***** RECORD EXTRACTS *****

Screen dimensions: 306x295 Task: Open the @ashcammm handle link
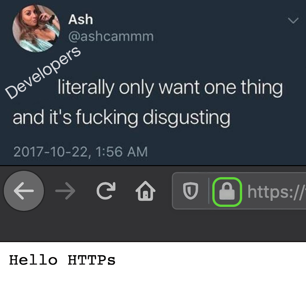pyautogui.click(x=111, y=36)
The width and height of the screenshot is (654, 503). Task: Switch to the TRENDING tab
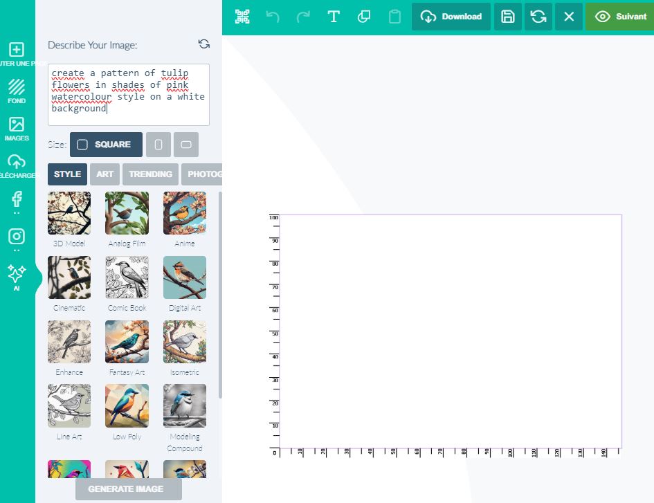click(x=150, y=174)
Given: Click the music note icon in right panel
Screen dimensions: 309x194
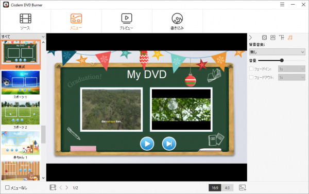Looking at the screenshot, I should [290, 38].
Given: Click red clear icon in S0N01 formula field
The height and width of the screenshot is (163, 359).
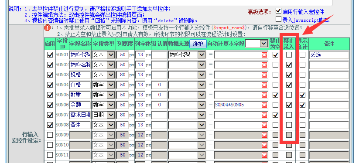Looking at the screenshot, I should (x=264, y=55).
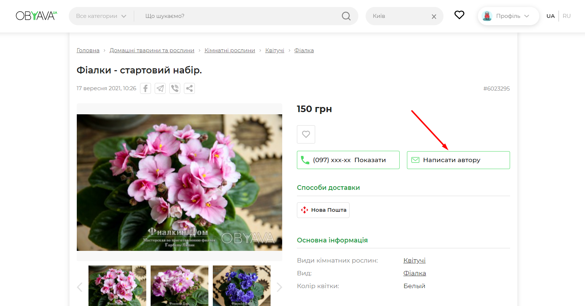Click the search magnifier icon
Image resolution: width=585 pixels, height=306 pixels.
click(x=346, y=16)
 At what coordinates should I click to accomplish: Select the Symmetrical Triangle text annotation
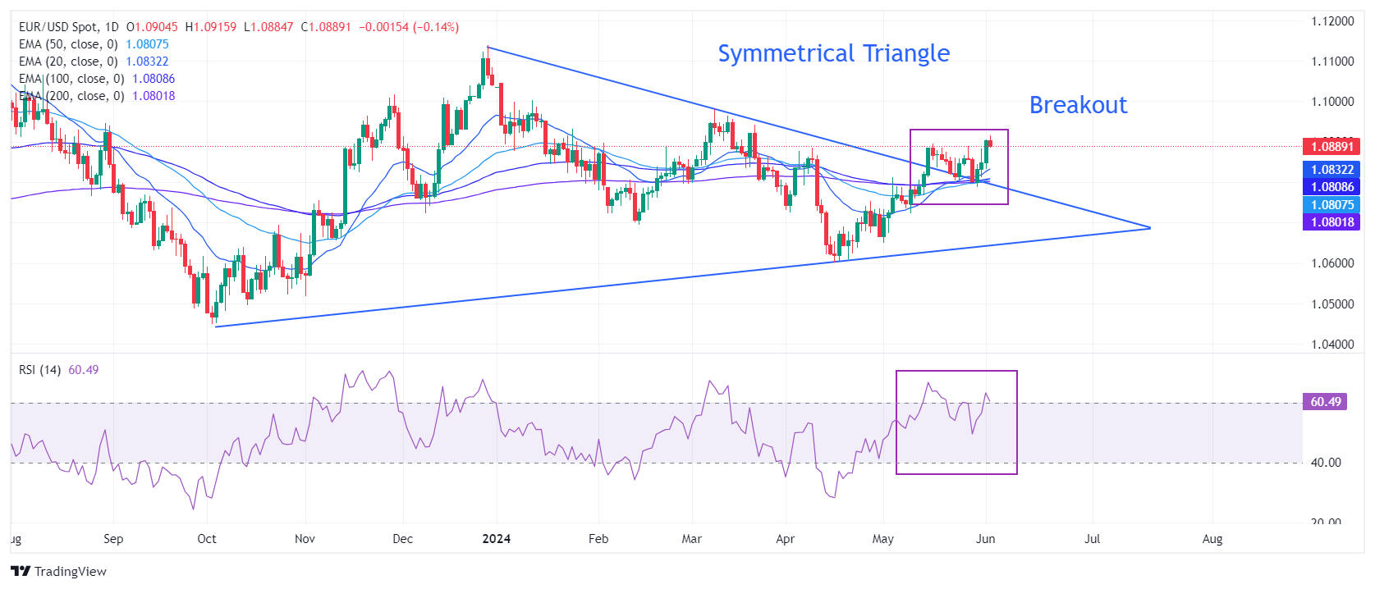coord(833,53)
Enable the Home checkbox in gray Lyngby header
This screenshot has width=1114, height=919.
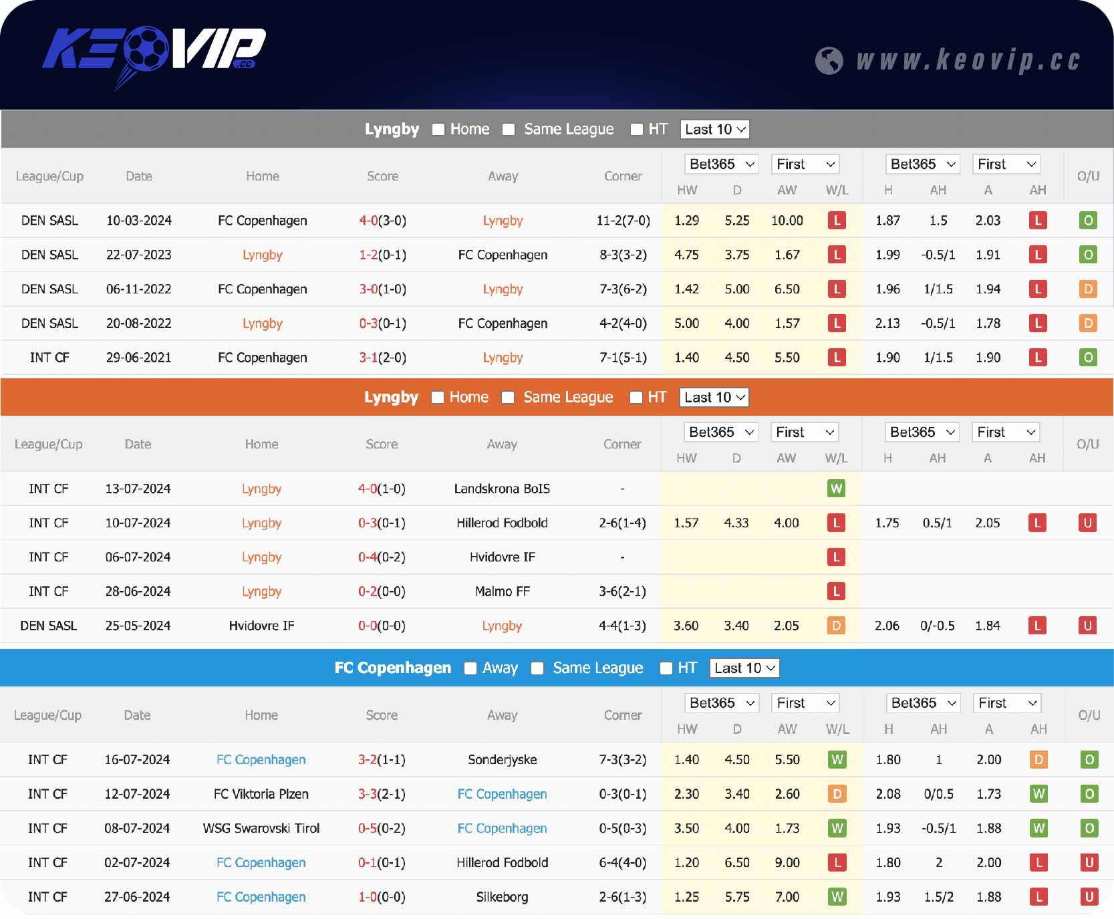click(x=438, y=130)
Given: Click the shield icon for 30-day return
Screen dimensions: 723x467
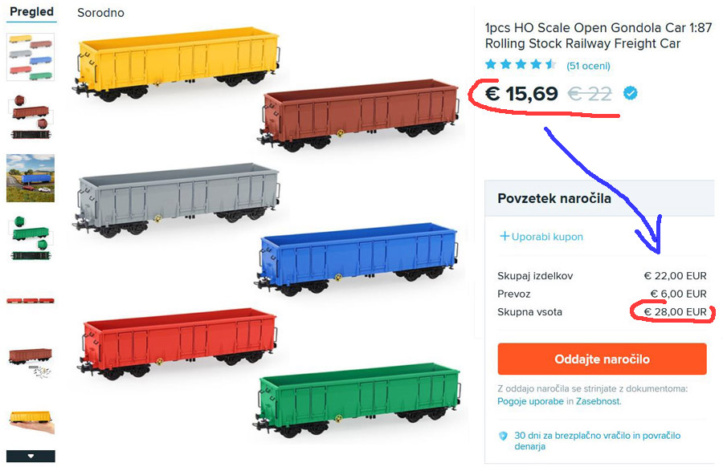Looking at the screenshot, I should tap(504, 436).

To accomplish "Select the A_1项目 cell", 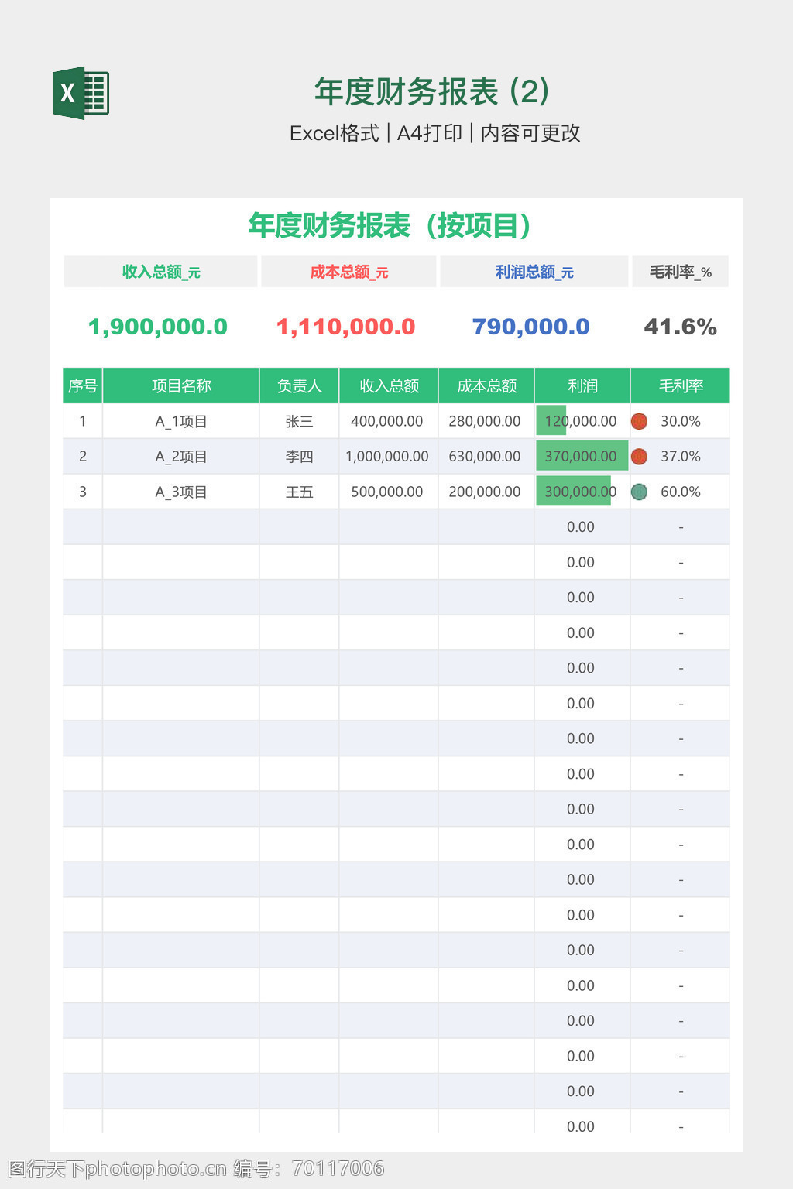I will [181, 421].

*****
***** RECORD EXTRACTS *****

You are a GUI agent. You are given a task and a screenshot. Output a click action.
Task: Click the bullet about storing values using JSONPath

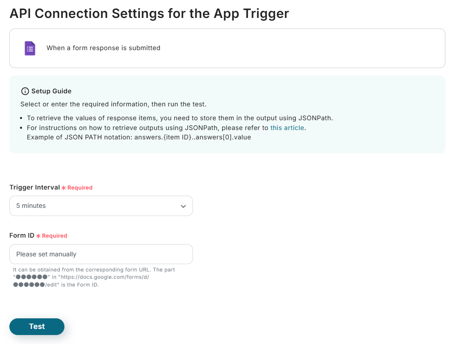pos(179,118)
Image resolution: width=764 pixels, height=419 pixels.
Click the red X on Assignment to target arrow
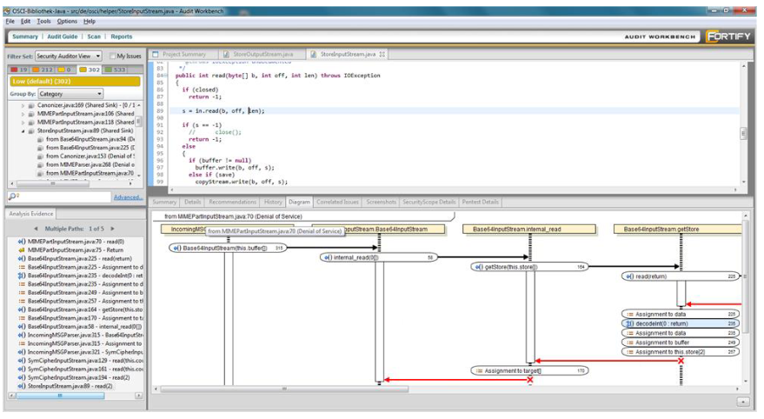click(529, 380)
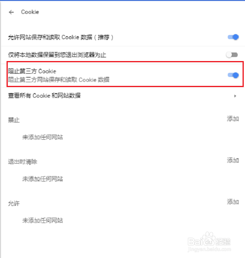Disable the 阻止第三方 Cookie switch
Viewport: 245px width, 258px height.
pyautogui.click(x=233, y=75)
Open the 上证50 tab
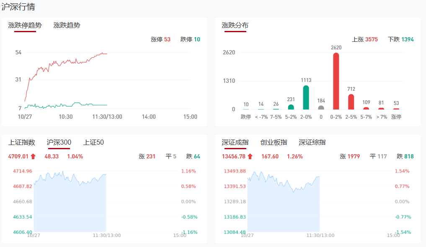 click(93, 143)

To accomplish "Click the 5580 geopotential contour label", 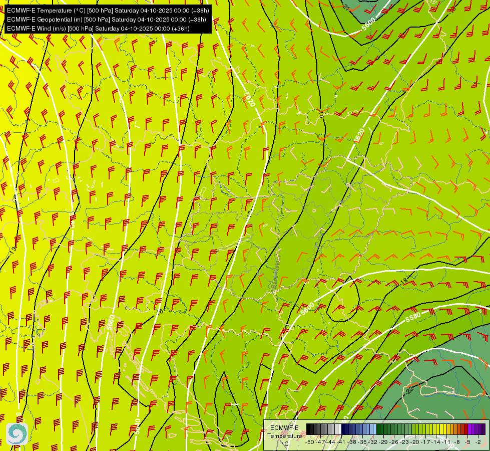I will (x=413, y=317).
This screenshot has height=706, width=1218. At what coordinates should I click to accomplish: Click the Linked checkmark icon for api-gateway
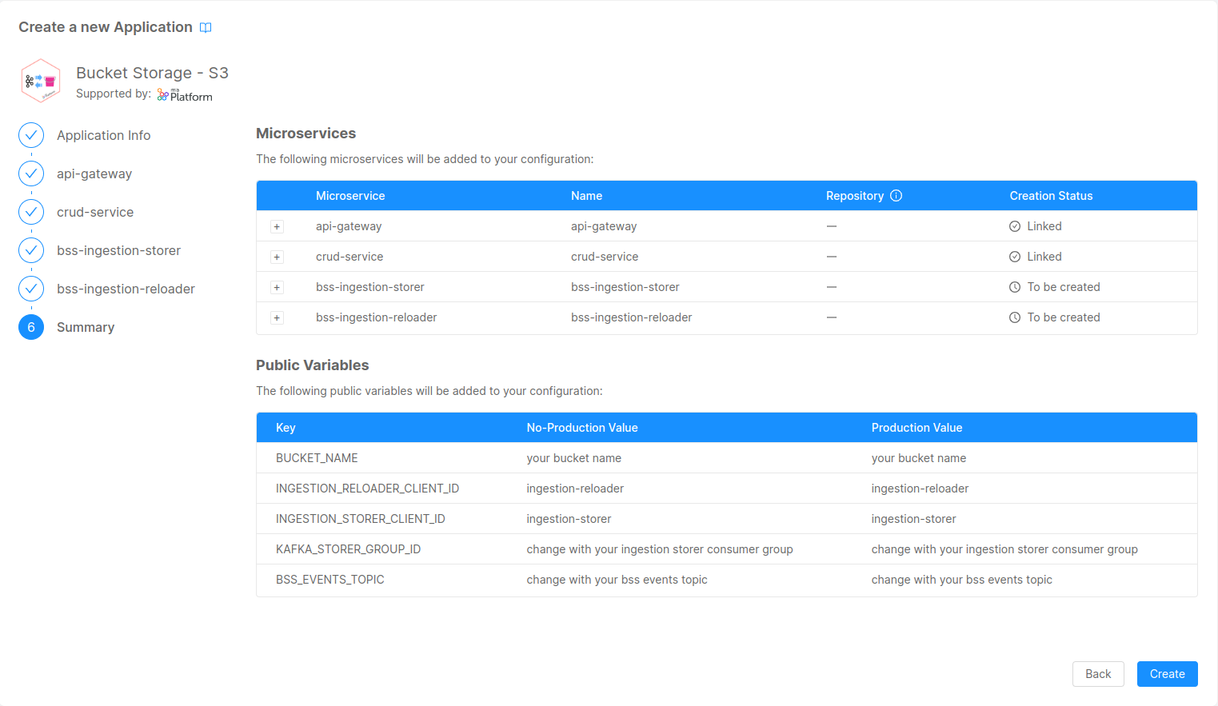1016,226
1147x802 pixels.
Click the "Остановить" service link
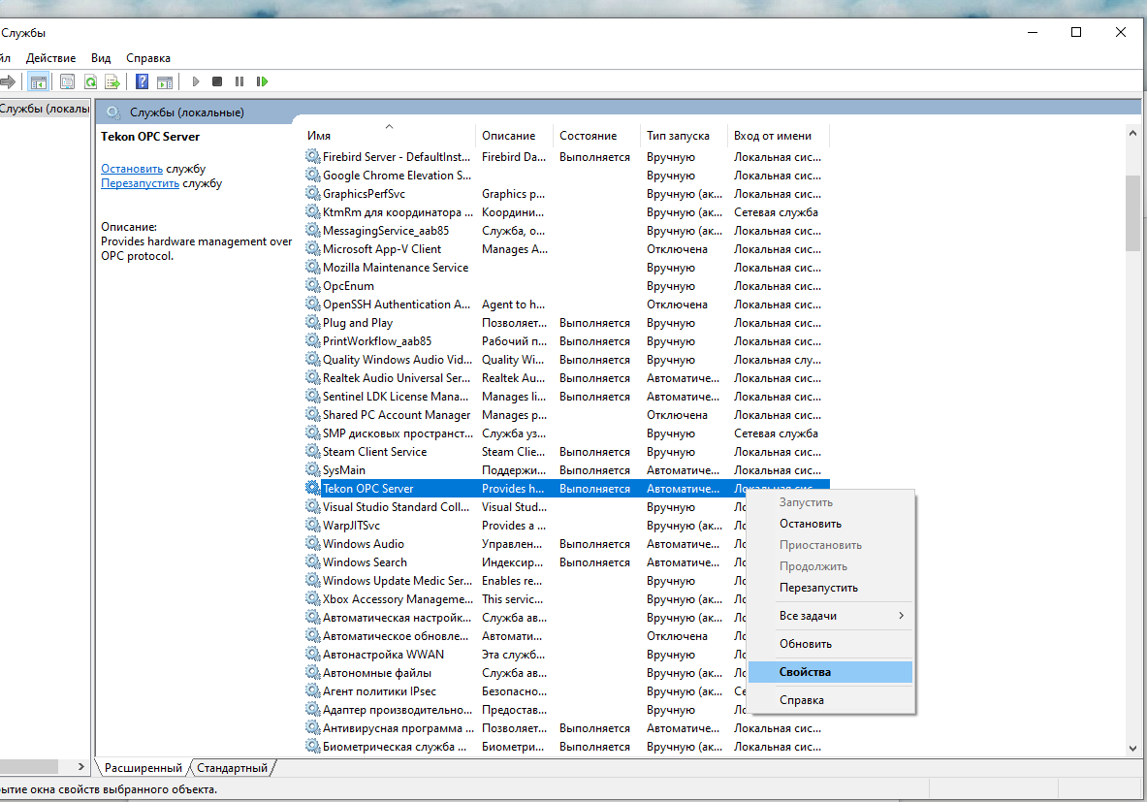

*****

» REQUIRED ACTION
In the listing above, find the line with "Screen dimensions: 306x295" and the line with "Given: Click red". Set down both and every line between them, minus the pictures.

» OUTPUT BELOW
Screen dimensions: 306x295 Task: Open the @ashcammm handle link
pyautogui.click(x=111, y=36)
The width and height of the screenshot is (654, 503). Task: Switch to the TRENDING tab
click(x=150, y=174)
Given: Click the music note icon in right panel
Screen dimensions: 309x194
Looking at the screenshot, I should [290, 38].
Given: Click red clear icon in S0N01 formula field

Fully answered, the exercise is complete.